- Opening Delimiter -

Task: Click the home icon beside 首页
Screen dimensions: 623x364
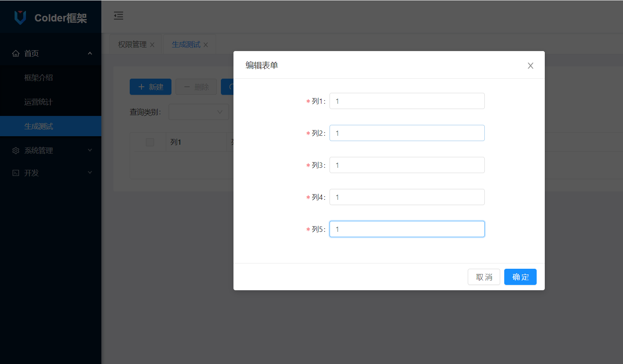Action: point(16,53)
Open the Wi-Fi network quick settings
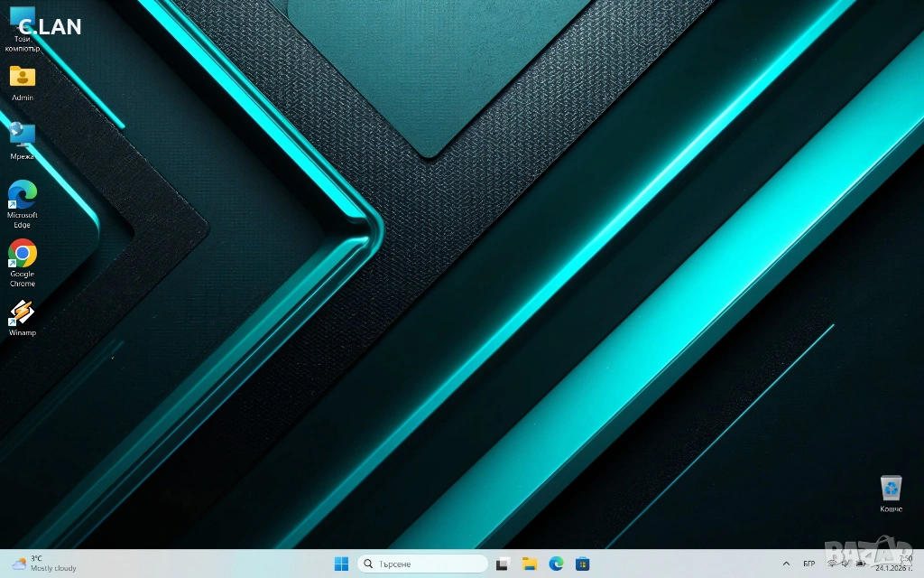This screenshot has width=924, height=578. [832, 564]
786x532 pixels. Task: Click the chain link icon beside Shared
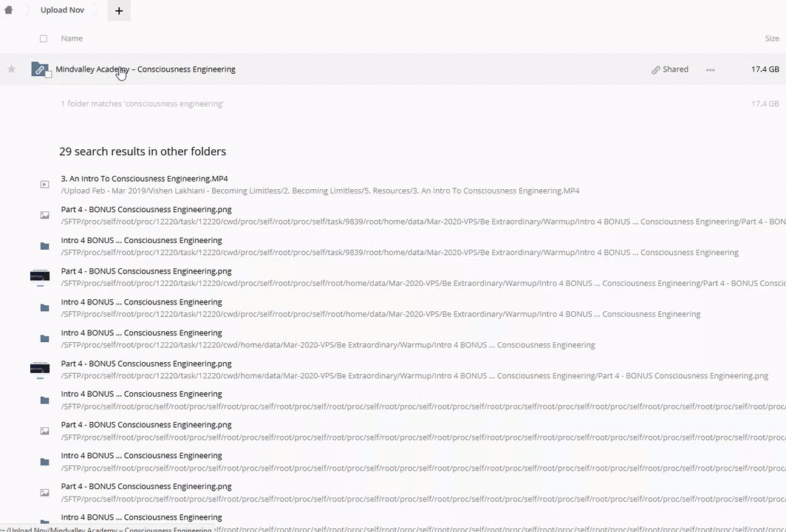[x=655, y=69]
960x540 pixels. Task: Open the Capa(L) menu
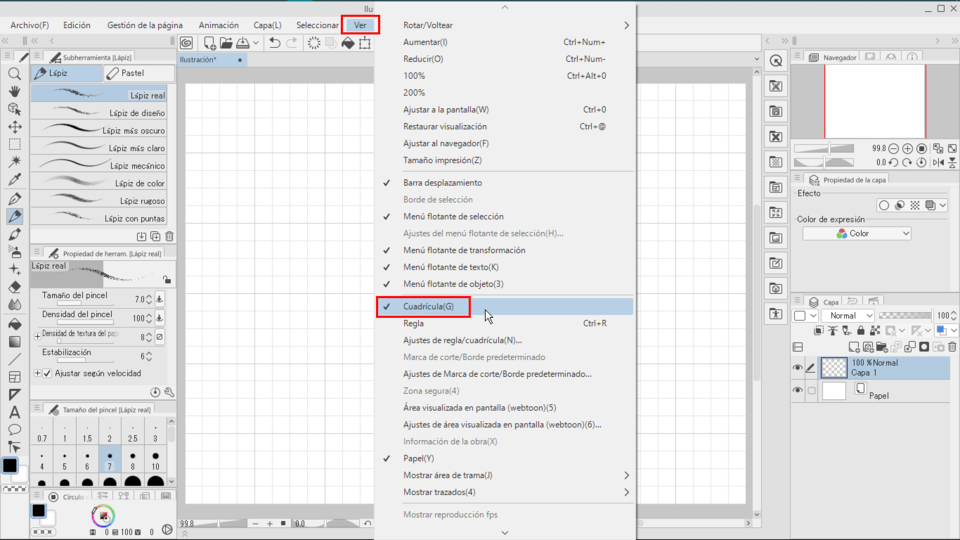coord(267,25)
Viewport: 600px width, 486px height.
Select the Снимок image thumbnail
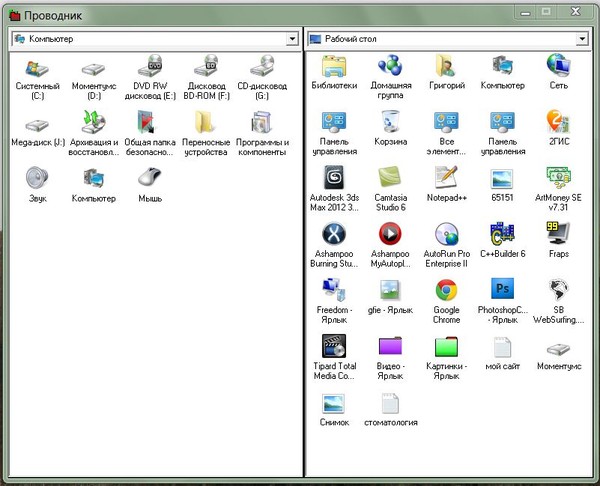point(334,404)
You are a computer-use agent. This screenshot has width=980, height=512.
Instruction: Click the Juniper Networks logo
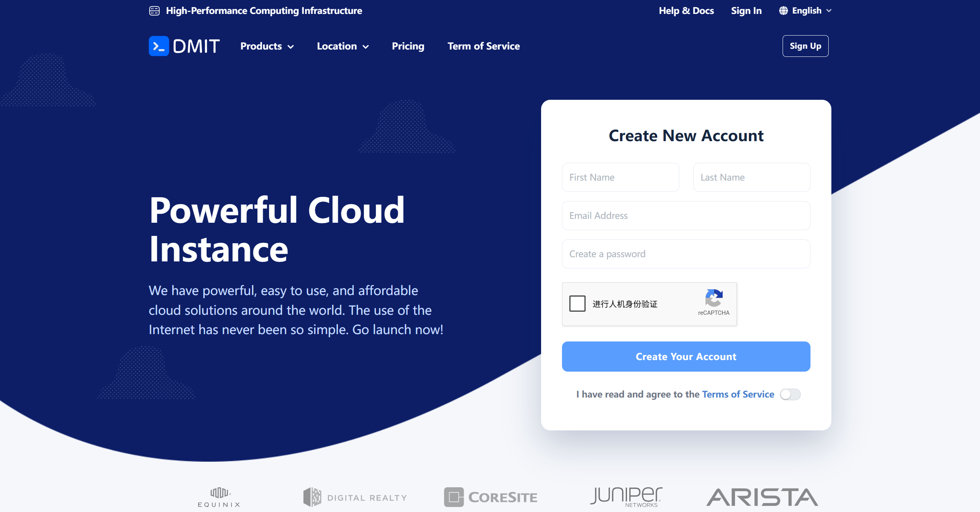[x=626, y=497]
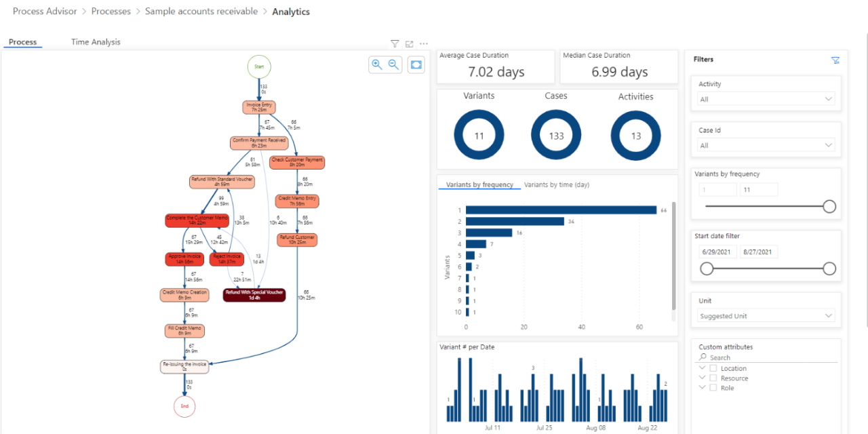Check the Location attribute checkbox
Viewport: 868px width, 434px height.
(x=713, y=368)
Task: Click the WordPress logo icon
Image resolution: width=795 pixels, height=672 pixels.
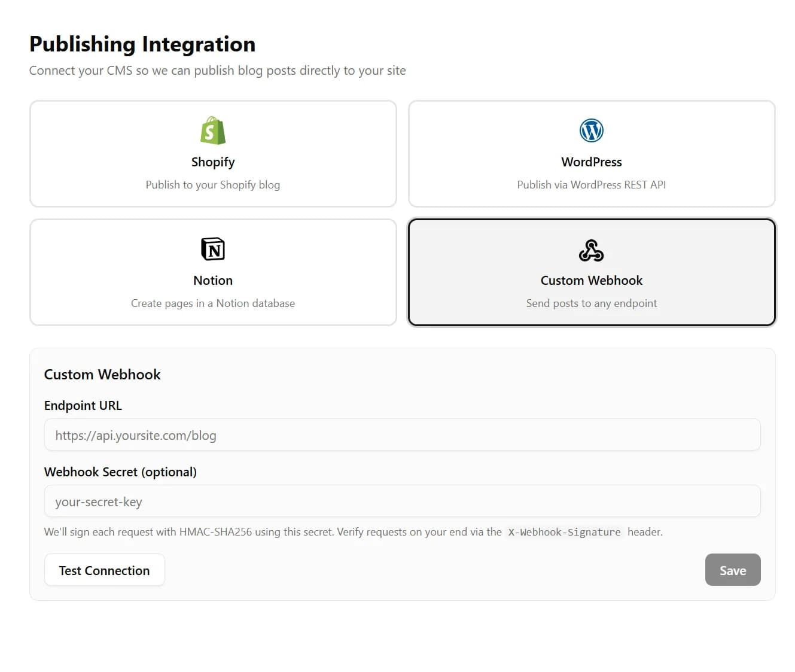Action: click(x=591, y=130)
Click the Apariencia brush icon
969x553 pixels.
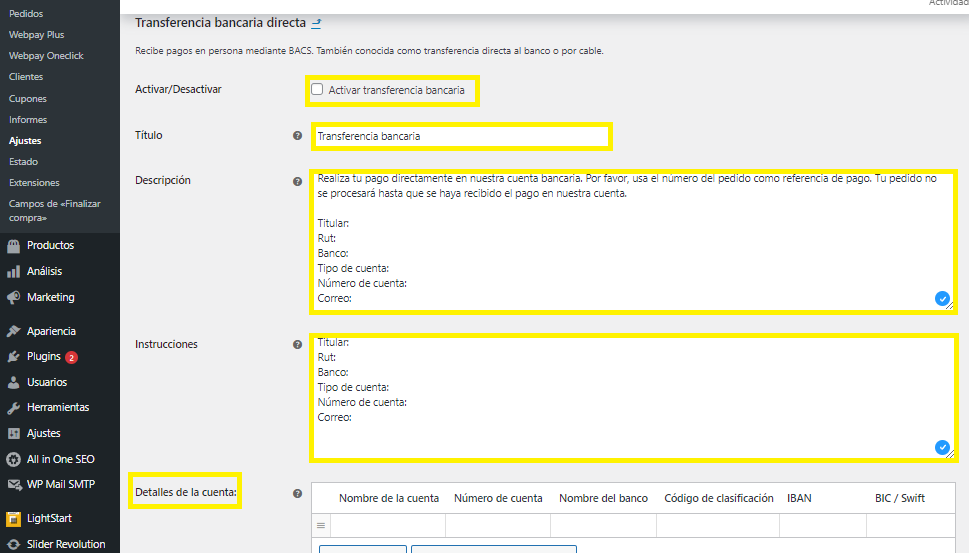(13, 332)
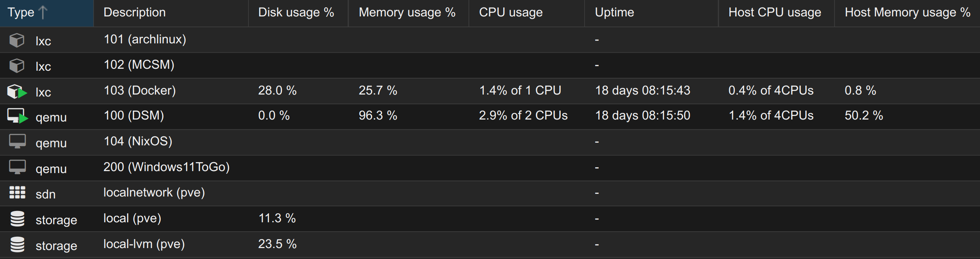Click the NixOS VM monitor icon
This screenshot has width=980, height=259.
point(17,141)
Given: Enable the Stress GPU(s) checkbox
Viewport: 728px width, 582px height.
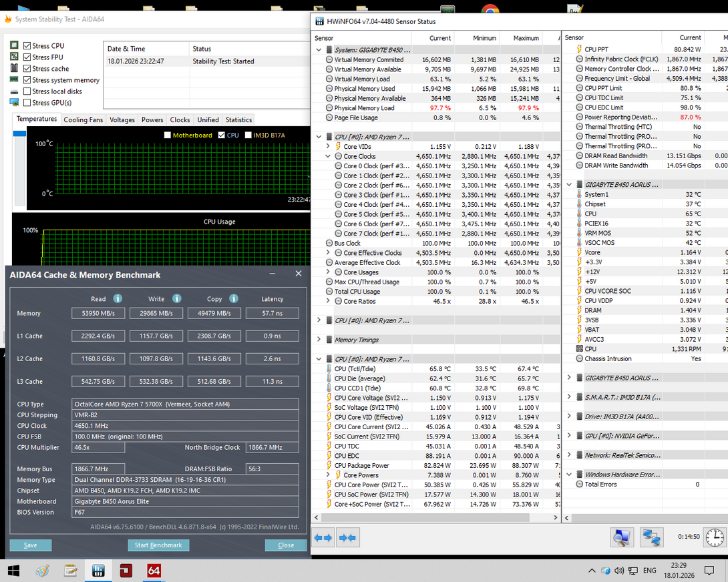Looking at the screenshot, I should [27, 103].
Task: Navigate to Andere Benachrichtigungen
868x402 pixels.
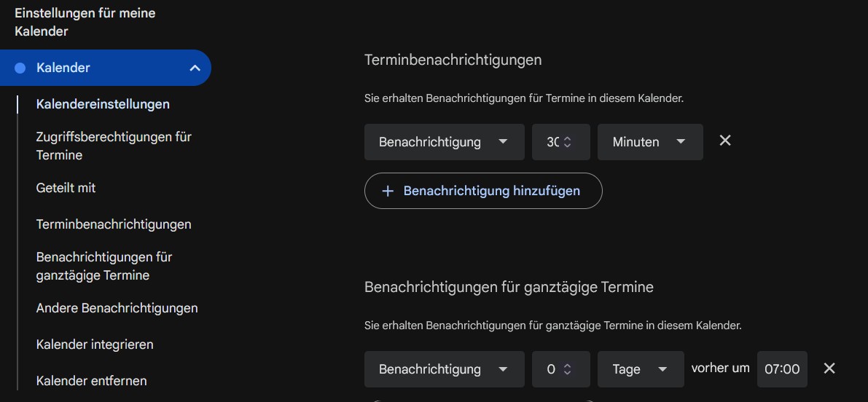Action: point(117,308)
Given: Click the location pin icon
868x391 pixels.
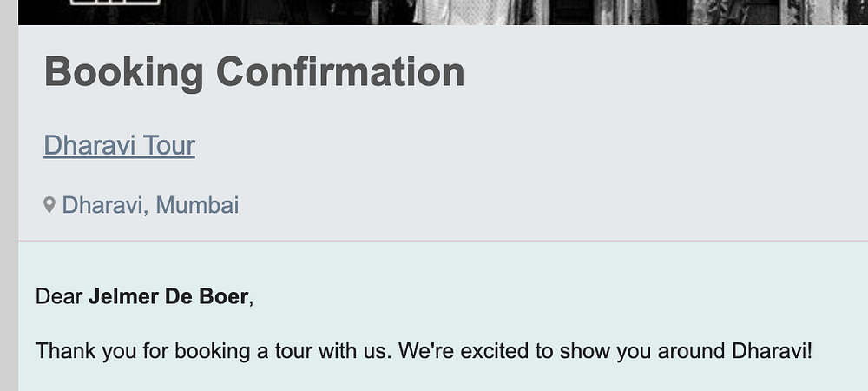Looking at the screenshot, I should (x=49, y=205).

- Closing Delimiter -

■ Exercise directions ■
Line by line, write out the entries exactly, and leave the pictures out.

■ Exercise solution ■
Task: Click the home icon beside 首页
Screen dimensions: 623x364
Action: point(16,53)
Open the Wi-Fi network quick settings
This screenshot has width=924, height=578. [832, 564]
786x532 pixels. Task: Click the chain link icon beside Shared
[x=655, y=69]
960x540 pixels. Task: Open the Capa(L) menu
coord(267,25)
Viewport: 600px width, 486px height.
Select the Снимок image thumbnail
point(334,404)
You are a computer-use agent. This screenshot has width=980, height=512.
Instruction: Click the Juniper Networks logo
[x=626, y=497]
Check the Location attribute checkbox
Viewport: 868px width, 434px height.
(x=713, y=368)
Task: Click the WordPress logo icon
Image resolution: width=795 pixels, height=672 pixels.
Action: click(x=591, y=130)
Click the Apariencia brush icon
969x553 pixels.
(13, 332)
Click the NixOS VM monitor icon
This screenshot has width=980, height=259.
point(17,141)
Given: Enable the Stress GPU(s) checkbox
Viewport: 728px width, 582px height.
Looking at the screenshot, I should [27, 103].
Task: Navigate to Andere Benachrichtigungen
868x402 pixels.
Action: point(117,308)
Given: Click the location pin icon
868x391 pixels.
Looking at the screenshot, I should (x=49, y=205).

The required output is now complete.